== DESCRIPTION OF THE TASK ==
Recast the entries from the line containing "You are a computer-use" to the line containing "click(x=402, y=387)", both included, as a JSON list of strings with one string per line and no blank lines. Leave the pictures out of the answer.

== DATA EXCERPTS ==
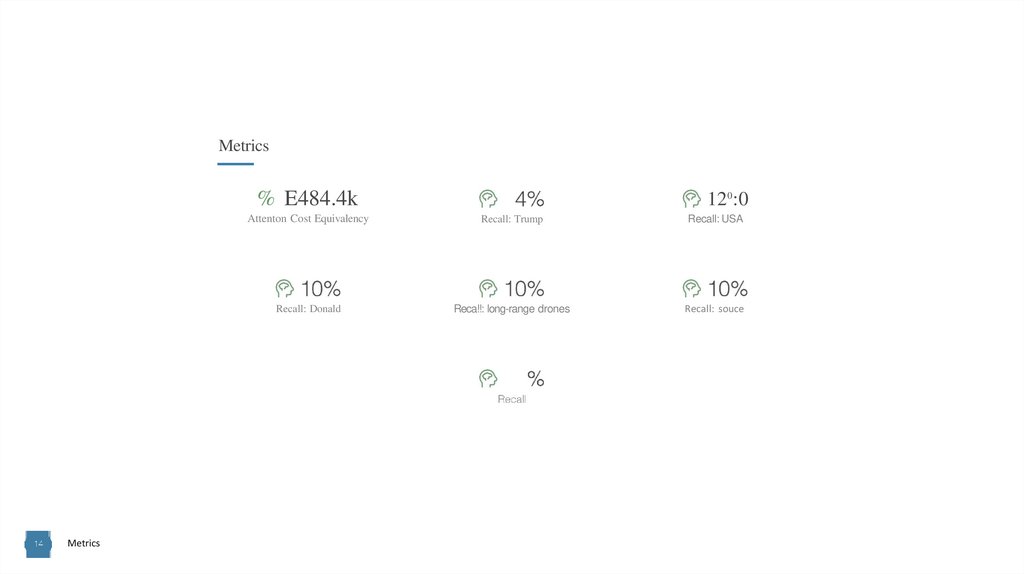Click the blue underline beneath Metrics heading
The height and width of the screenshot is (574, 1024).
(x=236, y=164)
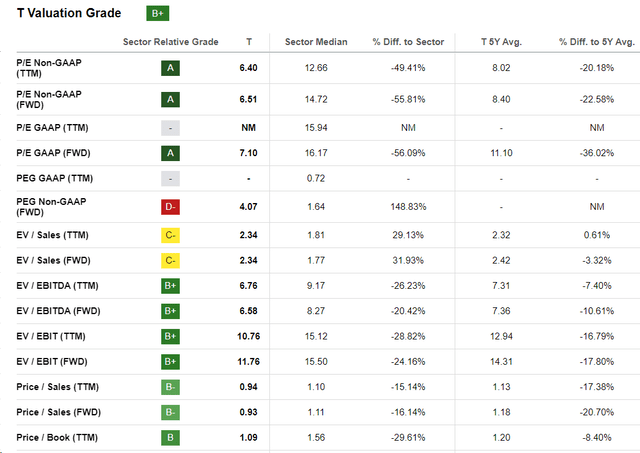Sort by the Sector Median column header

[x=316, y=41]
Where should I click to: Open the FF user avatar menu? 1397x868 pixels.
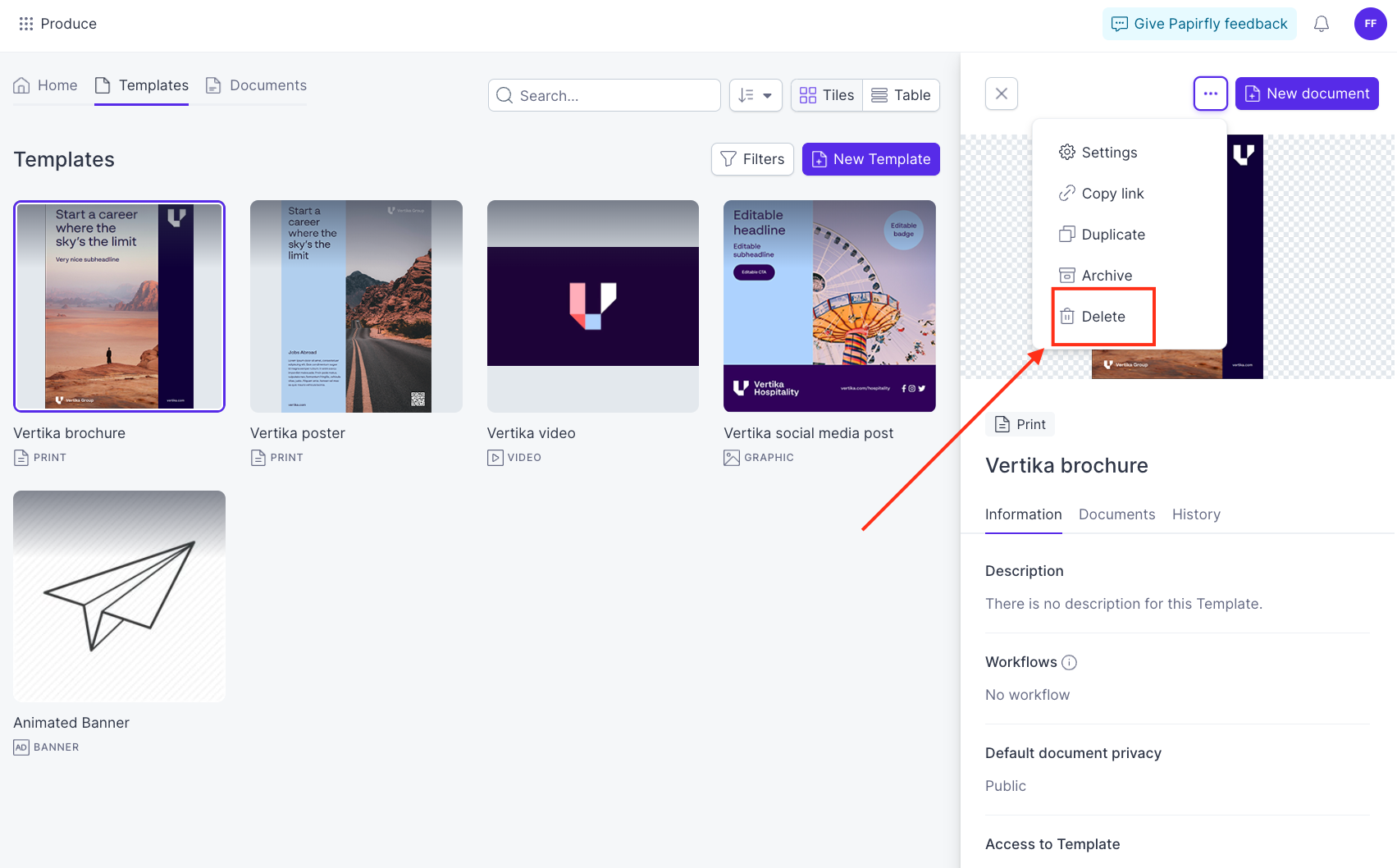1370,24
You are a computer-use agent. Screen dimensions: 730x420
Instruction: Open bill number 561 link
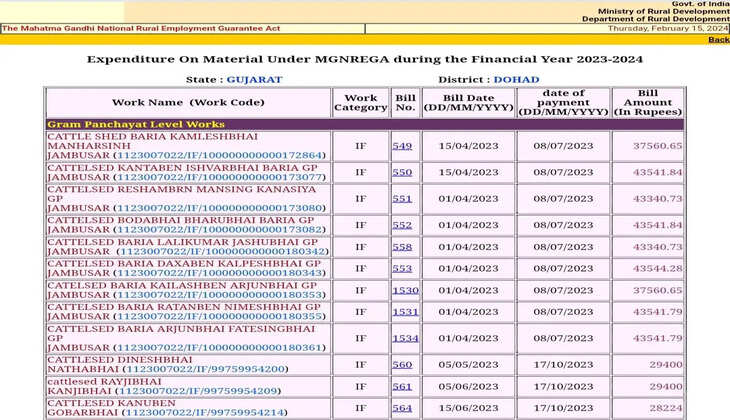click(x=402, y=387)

...

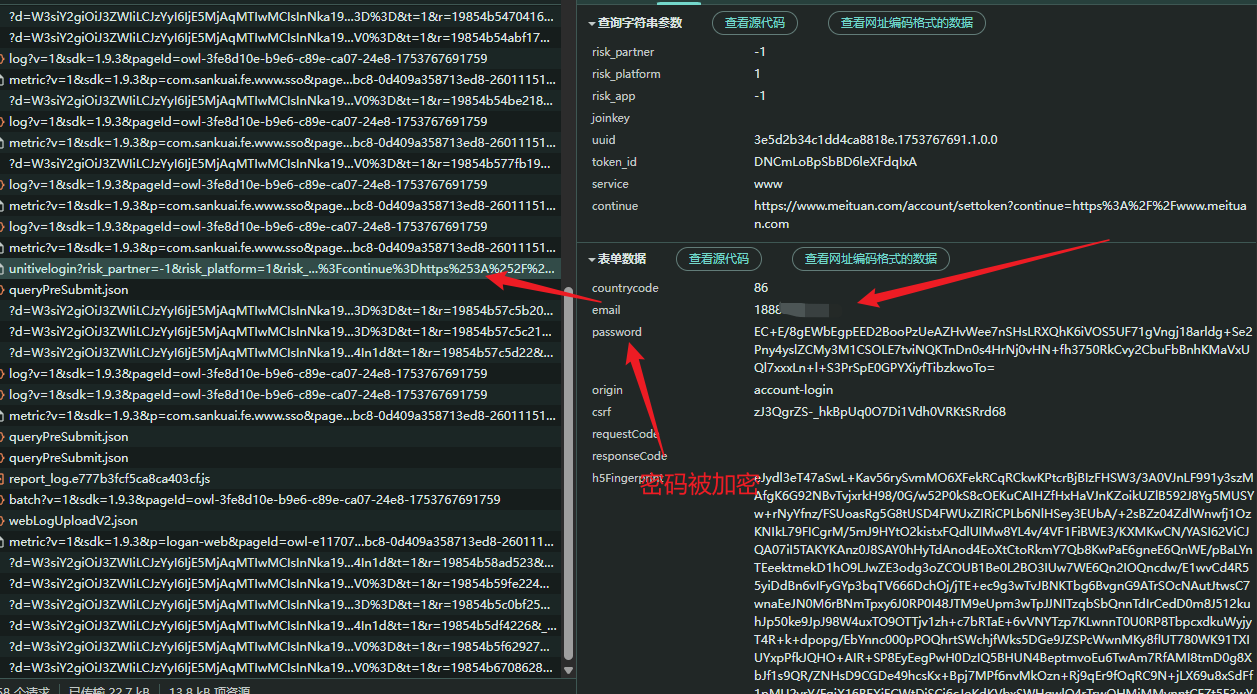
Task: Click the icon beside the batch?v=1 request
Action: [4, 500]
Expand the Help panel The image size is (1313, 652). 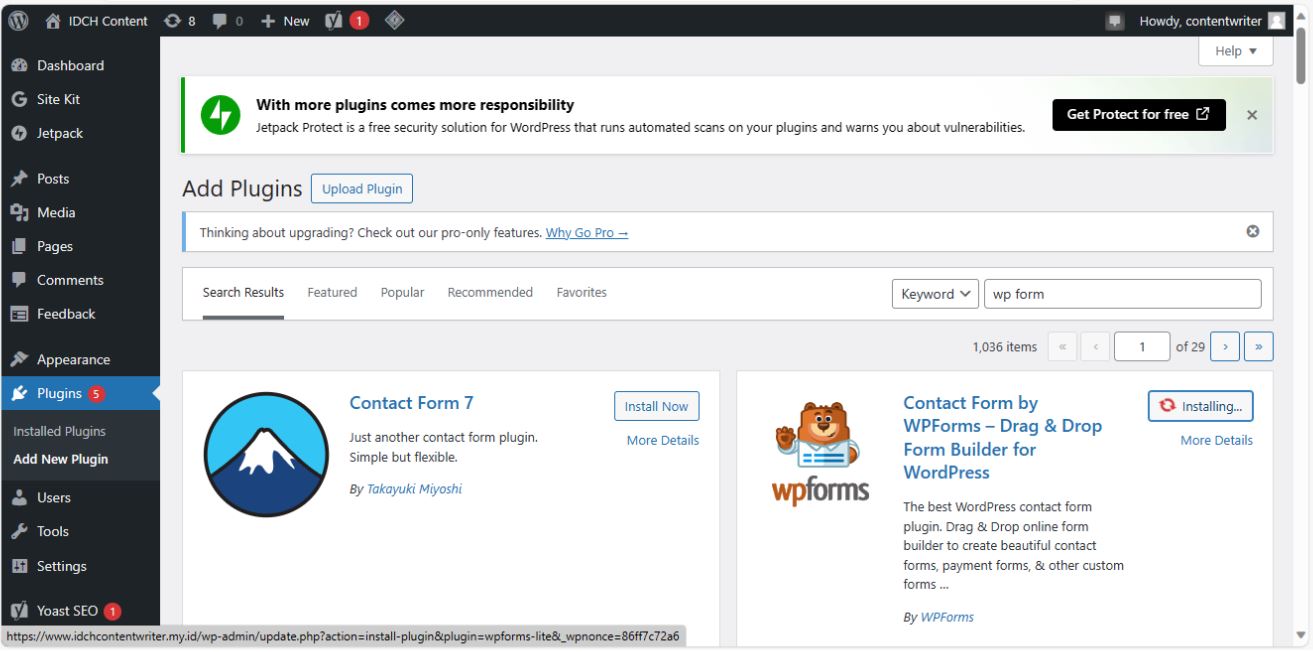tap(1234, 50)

== THE RESPONSE ==
[
  "You are a computer-use agent. Screen dimensions: 730x420",
  "Instruction: Open bill number 561 link",
  "click(x=402, y=387)"
]